A selection of thought-provoking and useful articles from around the web on educating and raising children.
In a new feature on The Parents’ Website, we offer an editor’s selection of articles from around the web that provide interesting and stimulating reading for parents.
(Kylie Matthews, kidsspot.com.au)
It’s been impossible to miss – the craze that is Pokémon Go has swept Australia. Unless you are a devotee – and many adults are – you may be struggling to come to grips with the phenomenon. The basics are that it is a new app that connects with a GPS signal, giving users a real-time map and the location of wild Pokémon that players collect.
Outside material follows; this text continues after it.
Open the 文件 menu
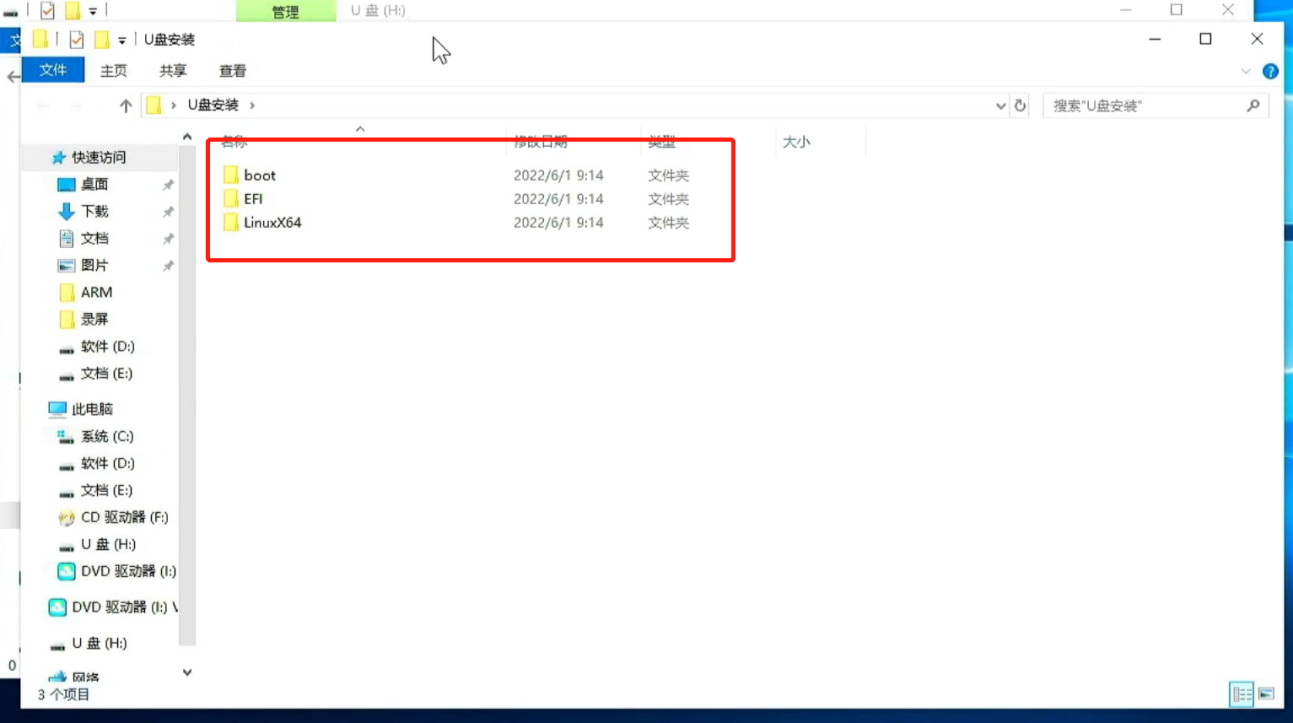This screenshot has height=723, width=1293. 53,70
What should parents know?
(Yuhyun Park, Agenda, World Economic Forum)
Children are using digital technology at increasingly younger ages and for longer periods, with a significant impact of their health and well-being. How can parents, educators and leaders prepare them for the digital age? Digital intelligence – or DQ – is a set of social, emotional and cognitive abilities that enable individuals to face the challenges and adapt to the demands of digital life.
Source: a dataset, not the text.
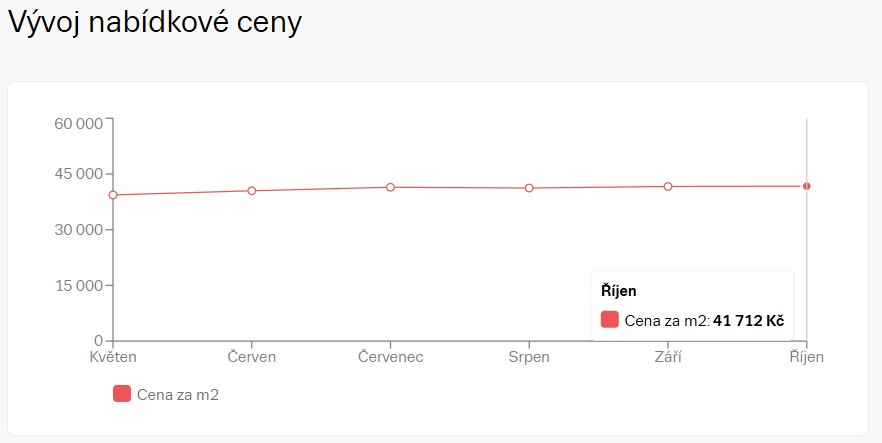Select the Září data point marker
The width and height of the screenshot is (882, 443).
tap(668, 186)
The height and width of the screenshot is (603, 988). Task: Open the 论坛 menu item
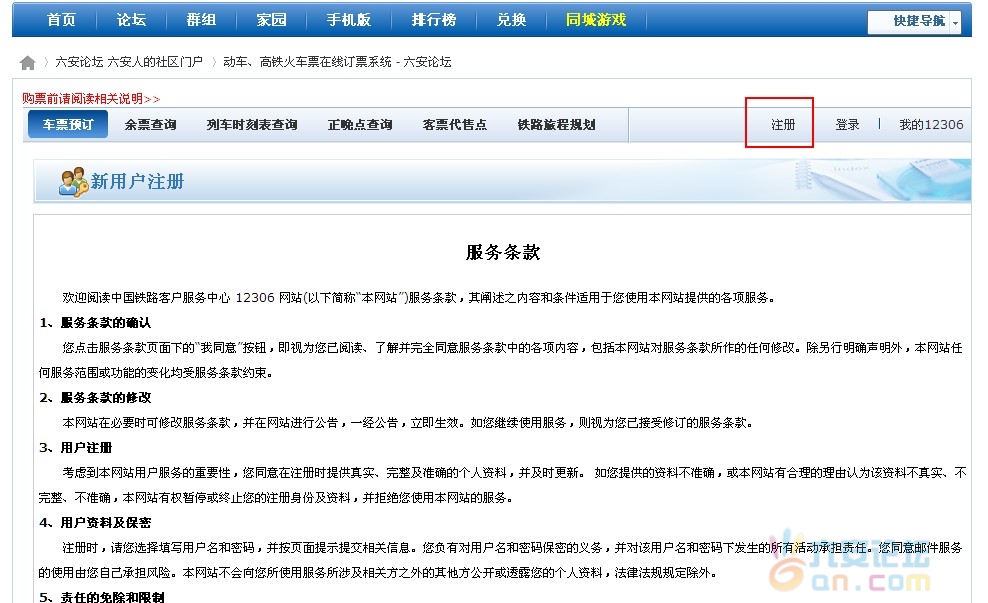click(130, 19)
(Philip Oltermann, The Guardian)
It’s the school where students decide what they want to study and when they take an exam. The only set subjects are maths, German, English and social studies. From there it goes free-form: with courses such as ‘challenge’, where students aged 12-14 are given 150 Euro ($A220) to head off on an adventure they have planned. It seems to be working: The Evangelical School Berlin Centre (ESBC) is getting impressive results.
(Anya Kamenetz, nprEd)
Are we educating children the right way? A new book, Becoming Brilliant: What Science Tells Us About Raising Successful Children, challenges some fundamental thinking. One of the authors, Kathy Hirsh-Pasek, says we’re training children to do what computers do – spit back facts. And computers are always going to be better. Humans are better at being social, navigating relationships, being citizens in a community. ‘We need to change the whole definition of what success in school, and out of school, means.’